# Start of SUPPLIED MATERIAL

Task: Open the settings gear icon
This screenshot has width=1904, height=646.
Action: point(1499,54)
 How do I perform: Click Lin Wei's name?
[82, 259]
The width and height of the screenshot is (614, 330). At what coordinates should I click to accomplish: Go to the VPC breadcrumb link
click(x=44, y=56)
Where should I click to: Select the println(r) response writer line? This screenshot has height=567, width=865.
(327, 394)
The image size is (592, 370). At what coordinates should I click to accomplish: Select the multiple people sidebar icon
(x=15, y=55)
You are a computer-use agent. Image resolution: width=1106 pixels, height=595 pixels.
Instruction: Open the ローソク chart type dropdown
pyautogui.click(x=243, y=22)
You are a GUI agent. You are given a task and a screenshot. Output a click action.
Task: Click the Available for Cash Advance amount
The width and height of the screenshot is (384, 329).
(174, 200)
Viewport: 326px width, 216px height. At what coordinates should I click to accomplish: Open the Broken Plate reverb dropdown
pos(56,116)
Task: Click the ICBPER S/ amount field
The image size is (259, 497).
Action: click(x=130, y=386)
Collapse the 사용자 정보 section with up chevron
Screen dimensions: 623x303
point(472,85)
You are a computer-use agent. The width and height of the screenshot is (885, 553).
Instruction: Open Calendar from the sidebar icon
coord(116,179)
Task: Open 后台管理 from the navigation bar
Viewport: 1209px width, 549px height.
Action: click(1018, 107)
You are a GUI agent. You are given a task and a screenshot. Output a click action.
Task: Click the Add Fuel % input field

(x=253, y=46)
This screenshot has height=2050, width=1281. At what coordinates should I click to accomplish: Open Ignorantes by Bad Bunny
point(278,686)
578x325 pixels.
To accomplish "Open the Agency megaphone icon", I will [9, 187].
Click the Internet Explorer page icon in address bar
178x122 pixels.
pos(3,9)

# End of SUPPLIED MATERIAL

GOAL: Copy out every one of the lines above word for word, without changing anything.

OUTPUT OF THE EXERCISE:
Task: Open the settings gear icon
This screenshot has width=1904, height=646.
Action: point(1499,54)
 How do I perform: Click Lin Wei's name?
[82, 259]
The width and height of the screenshot is (614, 330). At what coordinates should I click to accomplish: Go to the VPC breadcrumb link
click(x=44, y=56)
Where should I click to: Select the println(r) response writer line? This screenshot has height=567, width=865.
(327, 394)
The image size is (592, 370). At what coordinates should I click to accomplish: Select the multiple people sidebar icon
(x=15, y=55)
You are a computer-use agent. Image resolution: width=1106 pixels, height=595 pixels.
Instruction: Open the ローソク chart type dropdown
pyautogui.click(x=243, y=22)
You are a GUI agent. You are given a task and a screenshot. Output a click action.
Task: Click the Available for Cash Advance amount
The width and height of the screenshot is (384, 329).
(174, 200)
Viewport: 326px width, 216px height. At what coordinates should I click to accomplish: Open the Broken Plate reverb dropdown
pos(56,116)
Task: Click the ICBPER S/ amount field
The image size is (259, 497).
Action: click(x=130, y=386)
Collapse the 사용자 정보 section with up chevron
Screen dimensions: 623x303
point(472,85)
You are a computer-use agent. The width and height of the screenshot is (885, 553).
Instruction: Open Calendar from the sidebar icon
coord(116,179)
Task: Open 后台管理 from the navigation bar
Viewport: 1209px width, 549px height.
Action: click(1018, 107)
You are a GUI agent. You are given a task and a screenshot. Output a click action.
Task: Click the Add Fuel % input field

(x=253, y=46)
This screenshot has height=2050, width=1281. At what coordinates should I click to accomplish: Open Ignorantes by Bad Bunny
point(278,686)
578x325 pixels.
To accomplish "Open the Agency megaphone icon", I will [9, 187].
Click the Internet Explorer page icon in address bar
178x122 pixels.
pos(3,9)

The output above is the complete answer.